QUOTED PASSAGE:
# Red light on Control Panel Chausson Flash08



## steve2018 (Sep 14, 2018)

When the engine is running it should show a green light on the control panel, but mine shows red. This suggests that the batteries are not being charged, however, a meter shows that the voltages across both engine and leisure batteries ranges from 13.7 V to 14,1V. So it looks as if the batteries are charging OK. When the engine is not running the voltages are about 12.85V

The fridge won't run off the engine battery, and I get error messages No 2 and No 10. They say the DC voltage is less than 75% of normal and that the engine should be running" 

I have checked the fuses that I can see and they are all OK.

The vehicle is a Fiat Chauuson Flash08. 

Does anyone have any idea of how to fix this problem. I had the engine running above idle speed and the red light remains on.


----------



## rayc (Jun 3, 2008)

TASKS TO COMPLETE:
[1] In the forum thread about the red control-panel light, condense the paragraph that begins "The fridge won't run off the engine battery" into a short list that keeps its main facts.
[2] Continue the forum thread about the red control-panel light, starting after its final line.

DATA FOR REVIEW:
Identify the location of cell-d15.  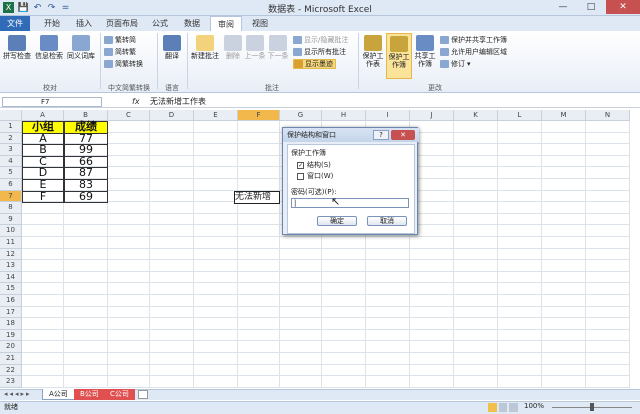
(172, 289). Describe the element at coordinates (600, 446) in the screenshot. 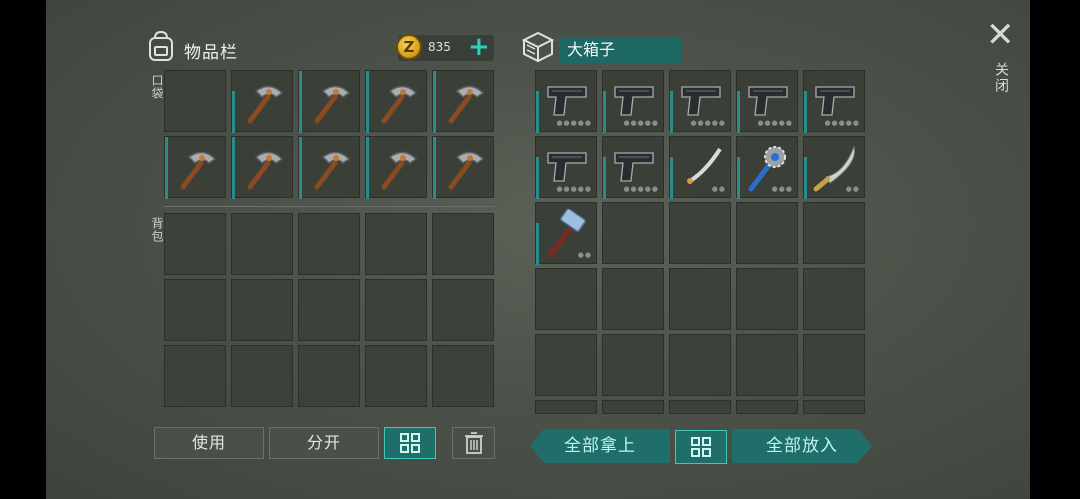

I see `take-all-button: 全部拿上` at that location.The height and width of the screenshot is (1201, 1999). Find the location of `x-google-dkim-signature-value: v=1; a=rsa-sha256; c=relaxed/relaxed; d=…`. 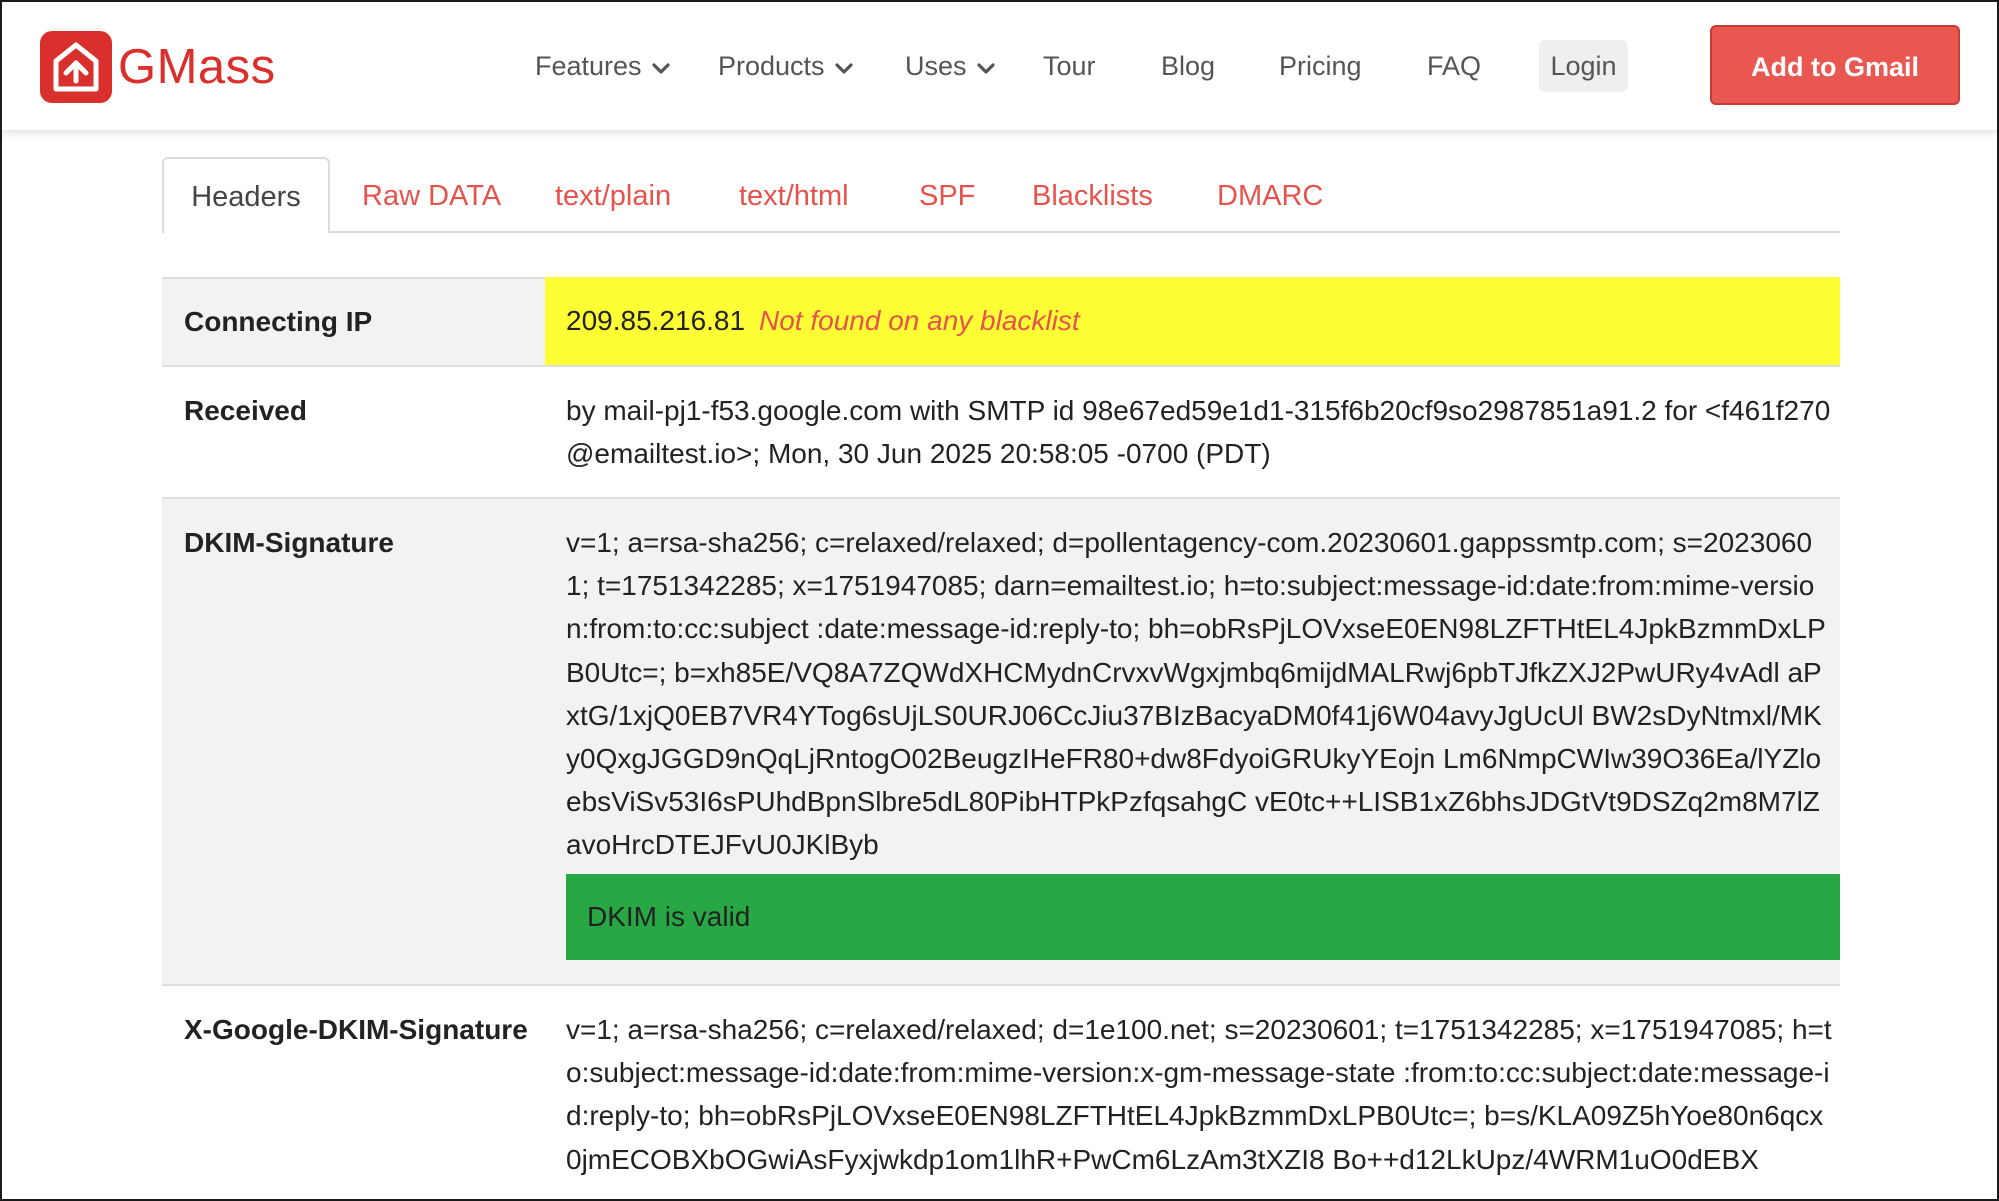

x-google-dkim-signature-value: v=1; a=rsa-sha256; c=relaxed/relaxed; d=… is located at coordinates (1199, 1094).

RESPONSES TO THE EXERCISE:
[1]
- The fridge won't run off the engine battery.
- Error messages No 2 and No 10 appear.
- The messages say the DC voltage is less than 75% of normal and that the engine should be running.

[2]
So what is the voltage at the fridge?


----------



## Pudsey_Bear (Sep 25, 2008)

could be the voltage sensing relay which is what send the power to the fridge.


----------



## steve2018 (Sep 14, 2018)

I don't know but will check. The manual says LED should light when engine is running. It does not say what colour it should be. I have assumed GREEN, but perhaps it's RED. The vehicle is new to me, so I can't be sure. The control panel is NE152 and the 'faulty' LED is No 6.


----------



## jiwawa (Jun 22, 2007)

What fridge do you have Steve?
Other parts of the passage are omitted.